Il cuore palpitava, davanti a me si succedevano, nitide, le immagini
dei protagonisti, con sullo sfondo Lui, il monte sacro, l’ultimo
baluardo della patria, il Grappa. A ripensare a quel momento mi
emoziono ancora, il mio corpo è percorso da un fremito lieve
che sembra irradiarsi dal cuore, una sensazione unica che solo un
libro così bello come questo è stato capace di darmi. E
pensare che il mio primo contatto con questo autore non era stato per
nulla soddisfacente, poiché La reliquia di Costantinopoli,
di cui avevo lamentato l’eccessiva verbosità, non mi era
piaciuto. Ma questo libro è tutta un’altra cosa, è
una di quelle opere che presenta più di un piano di lettura,
ma tutti egualmente validi e confezionati in modo impeccabile.

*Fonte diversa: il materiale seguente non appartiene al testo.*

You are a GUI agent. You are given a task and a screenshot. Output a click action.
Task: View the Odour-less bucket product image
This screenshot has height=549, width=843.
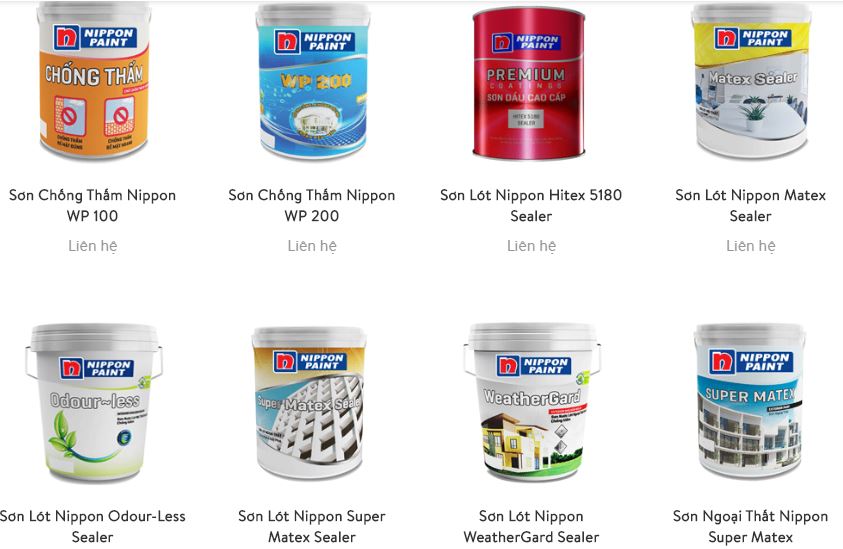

L’esodo delle famiglie di Bassano a seguito della ritirata di
Caporetto, la provvisoria residenza nel ferrarese, il ritorno alla
propria casa alla fine della guerra, la miseria opprimente, il padre
che scampa al conflitto, torna alla sua famiglia profondamente ferito
nell’animo, il figlio che gli chiede notizie di quella guerra,
lui che non risponde per non soffrire ulteriormente, ma anche perché
non ci sono parole che possano spiegare l’orrore, il padre che,
con la scusa di recuperare quanto di possibilmente utile, accompagna
il figlio fino alle prime balze del Grappa, invitandolo a proseguire
da solo, sono tutte immagini in bianco e nero, virato seppia, che
scorrono implacabili davanti agli occhi. Ma queste pagine non
potrebbero ancora spiegare il pathos che creano nel lettore; è
invece il percorso in solitario del giovane sulla montagna che si
incide profondamente nell’animo, con le trincee divelte, il
puzzo nauseabondo e dolciastro dei cadaveri in putrefazione, i corpi,
spesso smembrati, raggruppati quasi in cataste, il dramma che, nella
tensione del combattimento non si svela in pieno, assume ora, nel
silenzio di una pace ritrovata, l’aspetto di un’ecatombe.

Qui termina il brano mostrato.